Input material:
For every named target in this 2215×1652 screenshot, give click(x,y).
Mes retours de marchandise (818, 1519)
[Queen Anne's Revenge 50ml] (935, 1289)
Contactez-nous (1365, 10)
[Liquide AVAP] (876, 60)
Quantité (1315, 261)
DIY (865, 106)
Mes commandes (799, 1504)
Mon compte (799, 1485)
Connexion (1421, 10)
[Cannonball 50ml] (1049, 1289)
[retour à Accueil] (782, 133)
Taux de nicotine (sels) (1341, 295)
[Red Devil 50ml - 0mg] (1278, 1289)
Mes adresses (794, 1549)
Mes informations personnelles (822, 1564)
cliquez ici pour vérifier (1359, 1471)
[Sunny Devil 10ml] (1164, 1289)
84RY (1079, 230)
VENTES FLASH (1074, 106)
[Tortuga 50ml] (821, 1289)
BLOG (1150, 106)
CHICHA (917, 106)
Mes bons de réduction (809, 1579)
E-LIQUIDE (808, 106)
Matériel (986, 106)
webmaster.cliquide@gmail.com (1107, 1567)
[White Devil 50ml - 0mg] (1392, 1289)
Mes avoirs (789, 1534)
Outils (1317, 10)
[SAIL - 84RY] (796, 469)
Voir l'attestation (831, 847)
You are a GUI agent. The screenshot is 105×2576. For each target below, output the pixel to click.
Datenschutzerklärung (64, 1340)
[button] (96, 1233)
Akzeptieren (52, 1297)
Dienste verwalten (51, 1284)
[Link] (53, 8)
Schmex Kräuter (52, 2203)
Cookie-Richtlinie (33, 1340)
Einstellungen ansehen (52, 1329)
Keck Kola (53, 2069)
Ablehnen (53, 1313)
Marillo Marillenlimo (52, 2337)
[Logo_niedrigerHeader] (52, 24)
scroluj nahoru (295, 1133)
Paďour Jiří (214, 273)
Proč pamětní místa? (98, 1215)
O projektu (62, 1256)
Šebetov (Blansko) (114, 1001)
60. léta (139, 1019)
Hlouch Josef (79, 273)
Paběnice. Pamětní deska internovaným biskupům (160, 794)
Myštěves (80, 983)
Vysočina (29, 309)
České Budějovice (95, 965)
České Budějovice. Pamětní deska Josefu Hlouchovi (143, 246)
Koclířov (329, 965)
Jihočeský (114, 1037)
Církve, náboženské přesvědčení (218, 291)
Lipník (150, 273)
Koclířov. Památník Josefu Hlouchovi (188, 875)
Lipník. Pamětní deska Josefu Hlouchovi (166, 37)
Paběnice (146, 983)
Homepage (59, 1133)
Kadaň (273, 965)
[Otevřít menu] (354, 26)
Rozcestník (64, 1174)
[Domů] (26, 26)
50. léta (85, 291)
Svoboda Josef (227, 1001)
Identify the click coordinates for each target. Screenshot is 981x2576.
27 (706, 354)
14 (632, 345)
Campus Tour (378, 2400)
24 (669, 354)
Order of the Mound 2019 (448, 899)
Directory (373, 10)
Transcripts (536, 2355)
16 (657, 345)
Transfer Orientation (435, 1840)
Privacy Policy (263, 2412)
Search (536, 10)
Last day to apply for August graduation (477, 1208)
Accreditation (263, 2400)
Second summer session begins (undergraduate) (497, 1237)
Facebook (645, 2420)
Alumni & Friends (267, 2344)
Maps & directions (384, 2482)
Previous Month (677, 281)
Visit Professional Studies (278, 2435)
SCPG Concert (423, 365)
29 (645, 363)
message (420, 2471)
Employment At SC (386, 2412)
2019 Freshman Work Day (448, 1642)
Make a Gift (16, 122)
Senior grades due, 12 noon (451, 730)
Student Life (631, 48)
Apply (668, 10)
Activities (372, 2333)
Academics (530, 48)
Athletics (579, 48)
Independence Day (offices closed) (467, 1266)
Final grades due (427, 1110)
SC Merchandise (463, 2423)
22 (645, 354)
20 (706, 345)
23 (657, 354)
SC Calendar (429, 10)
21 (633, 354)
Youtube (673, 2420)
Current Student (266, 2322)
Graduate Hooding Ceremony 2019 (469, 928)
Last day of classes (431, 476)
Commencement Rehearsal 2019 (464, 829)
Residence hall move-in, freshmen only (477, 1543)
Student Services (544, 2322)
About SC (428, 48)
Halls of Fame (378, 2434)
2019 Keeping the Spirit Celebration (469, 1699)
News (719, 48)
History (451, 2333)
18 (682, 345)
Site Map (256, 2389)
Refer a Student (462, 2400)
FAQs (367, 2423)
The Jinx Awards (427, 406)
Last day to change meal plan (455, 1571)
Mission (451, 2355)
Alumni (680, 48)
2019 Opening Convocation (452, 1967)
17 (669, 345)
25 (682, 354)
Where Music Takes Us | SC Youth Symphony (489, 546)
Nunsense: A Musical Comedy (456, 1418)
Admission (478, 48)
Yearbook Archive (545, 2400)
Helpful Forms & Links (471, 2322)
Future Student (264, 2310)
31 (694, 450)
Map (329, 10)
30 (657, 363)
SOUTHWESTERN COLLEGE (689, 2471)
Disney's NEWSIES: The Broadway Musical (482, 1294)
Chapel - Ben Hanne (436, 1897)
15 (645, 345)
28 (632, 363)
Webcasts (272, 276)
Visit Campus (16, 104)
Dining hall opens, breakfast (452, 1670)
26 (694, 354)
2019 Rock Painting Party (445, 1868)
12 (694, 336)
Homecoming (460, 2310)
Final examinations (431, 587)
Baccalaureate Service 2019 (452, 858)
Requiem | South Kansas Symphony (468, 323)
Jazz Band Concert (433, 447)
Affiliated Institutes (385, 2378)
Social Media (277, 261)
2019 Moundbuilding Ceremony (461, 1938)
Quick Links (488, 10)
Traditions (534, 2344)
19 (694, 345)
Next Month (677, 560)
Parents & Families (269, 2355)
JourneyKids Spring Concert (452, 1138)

What is being asked: Your response should consist of the whole listing, repeated exactly.

Answer for the task:
For every named target in this 2215×1652 screenshot, give click(x,y).
Mes retours de marchandise (818, 1519)
[Queen Anne's Revenge 50ml] (935, 1289)
Contactez-nous (1365, 10)
[Liquide AVAP] (876, 60)
Quantité (1315, 261)
DIY (865, 106)
Mes commandes (799, 1504)
Mon compte (799, 1485)
Connexion (1421, 10)
[Cannonball 50ml] (1049, 1289)
[retour à Accueil] (782, 133)
Taux de nicotine (sels) (1341, 295)
[Red Devil 50ml - 0mg] (1278, 1289)
Mes adresses (794, 1549)
Mes informations personnelles (822, 1564)
cliquez ici pour vérifier (1359, 1471)
[Sunny Devil 10ml] (1164, 1289)
84RY (1079, 230)
VENTES FLASH (1074, 106)
[Tortuga 50ml] (821, 1289)
BLOG (1150, 106)
CHICHA (917, 106)
Mes bons de réduction (809, 1579)
E-LIQUIDE (808, 106)
Matériel (986, 106)
webmaster.cliquide@gmail.com (1107, 1567)
[White Devil 50ml - 0mg] (1392, 1289)
Mes avoirs (789, 1534)
Outils (1317, 10)
[SAIL - 84RY] (796, 469)
Voir l'attestation (831, 847)
You are a GUI agent. The screenshot is 105×2576. For each target below, output the pixel to click.
Datenschutzerklärung (64, 1340)
[button] (96, 1233)
Akzeptieren (52, 1297)
Dienste verwalten (51, 1284)
[Link] (53, 8)
Schmex Kräuter (52, 2203)
Cookie-Richtlinie (33, 1340)
Einstellungen ansehen (52, 1329)
Keck Kola (53, 2069)
Ablehnen (53, 1313)
Marillo Marillenlimo (52, 2337)
[Logo_niedrigerHeader] (52, 24)
scroluj nahoru (295, 1133)
Paďour Jiří (214, 273)
Proč pamětní místa? (98, 1215)
O projektu (62, 1256)
Šebetov (Blansko) (114, 1001)
60. léta (139, 1019)
Hlouch Josef (79, 273)
Paběnice. Pamětní deska internovaným biskupům (160, 794)
Myštěves (80, 983)
Vysočina (29, 309)
České Budějovice (95, 965)
České Budějovice. Pamětní deska Josefu Hlouchovi (143, 246)
Koclířov (329, 965)
Jihočeský (114, 1037)
Církve, náboženské přesvědčení (218, 291)
Lipník (150, 273)
Koclířov. Památník Josefu Hlouchovi (188, 875)
Lipník. Pamětní deska Josefu Hlouchovi (166, 37)
Paběnice (146, 983)
Homepage (59, 1133)
Kadaň (273, 965)
[Otevřít menu] (354, 26)
Rozcestník (64, 1174)
[Domů] (26, 26)
50. léta (85, 291)
Svoboda Josef (227, 1001)
Identify the click coordinates for each target. Screenshot is 981x2576.
27 (706, 354)
14 (632, 345)
Campus Tour (378, 2400)
24 (669, 354)
Order of the Mound 2019 (448, 899)
Directory (373, 10)
Transcripts (536, 2355)
16 (657, 345)
Transfer Orientation (435, 1840)
Privacy Policy (263, 2412)
Search (536, 10)
Last day to apply for August graduation (477, 1208)
Accreditation (263, 2400)
Second summer session begins (undergraduate) (497, 1237)
Facebook (645, 2420)
Alumni & Friends (267, 2344)
Maps & directions (384, 2482)
Previous Month (677, 281)
Visit Professional Studies (278, 2435)
SCPG Concert (423, 365)
29 (645, 363)
message (420, 2471)
Employment At SC (386, 2412)
2019 Freshman Work Day (448, 1642)
Make a Gift (16, 122)
Senior grades due, 12 noon (451, 730)
Student Life (631, 48)
Apply (668, 10)
Activities (372, 2333)
Academics (530, 48)
Athletics (579, 48)
Independence Day (offices closed) (467, 1266)
Final grades due (427, 1110)
SC Merchandise (463, 2423)
22 (645, 354)
20 (706, 345)
23 (657, 354)
SC Calendar (429, 10)
21 (633, 354)
Youtube (673, 2420)
Current Student (266, 2322)
Graduate Hooding Ceremony 2019 (469, 928)
Last day of classes (431, 476)
Commencement Rehearsal 2019 (464, 829)
Residence hall move-in, freshmen only (477, 1543)
Student Services (544, 2322)
About SC (428, 48)
Halls of Fame (378, 2434)
2019 Keeping the Spirit Celebration (469, 1699)
News (719, 48)
History (451, 2333)
18 (682, 345)
Site Map (256, 2389)
Refer a Student (462, 2400)
FAQs (367, 2423)
The Jinx Awards (427, 406)
Last day to change meal plan (455, 1571)
Mission (451, 2355)
Alumni (680, 48)
2019 Opening Convocation (452, 1967)
17 (669, 345)
25 (682, 354)
Where Music Takes Us | SC Youth Symphony (489, 546)
Nunsense: A Musical Comedy (456, 1418)
Admission (478, 48)
Yearbook Archive (545, 2400)
Helpful Forms & Links (471, 2322)
Future Student (264, 2310)
31 (694, 450)
Map (329, 10)
30 (657, 363)
SOUTHWESTERN COLLEGE (689, 2471)
Disney's NEWSIES: The Broadway Musical (482, 1294)
Chapel - Ben Hanne (436, 1897)
15 (645, 345)
28 (632, 363)
Webcasts (272, 276)
Visit Campus (16, 104)
Dining hall opens, breakfast (452, 1670)
26 (694, 354)
2019 Rock Painting Party (445, 1868)
12 (694, 336)
Homecoming (460, 2310)
Final examinations (431, 587)
Baccalaureate Service 2019 (452, 858)
Requiem | South Kansas Symphony (468, 323)
Jazz Band Concert (433, 447)
Affiliated Institutes (385, 2378)
Social Media (277, 261)
2019 Moundbuilding Ceremony (461, 1938)
Quick Links (488, 10)
Traditions (534, 2344)
19 (694, 345)
Next Month (677, 560)
Parents & Families (269, 2355)
JourneyKids Spring Concert (452, 1138)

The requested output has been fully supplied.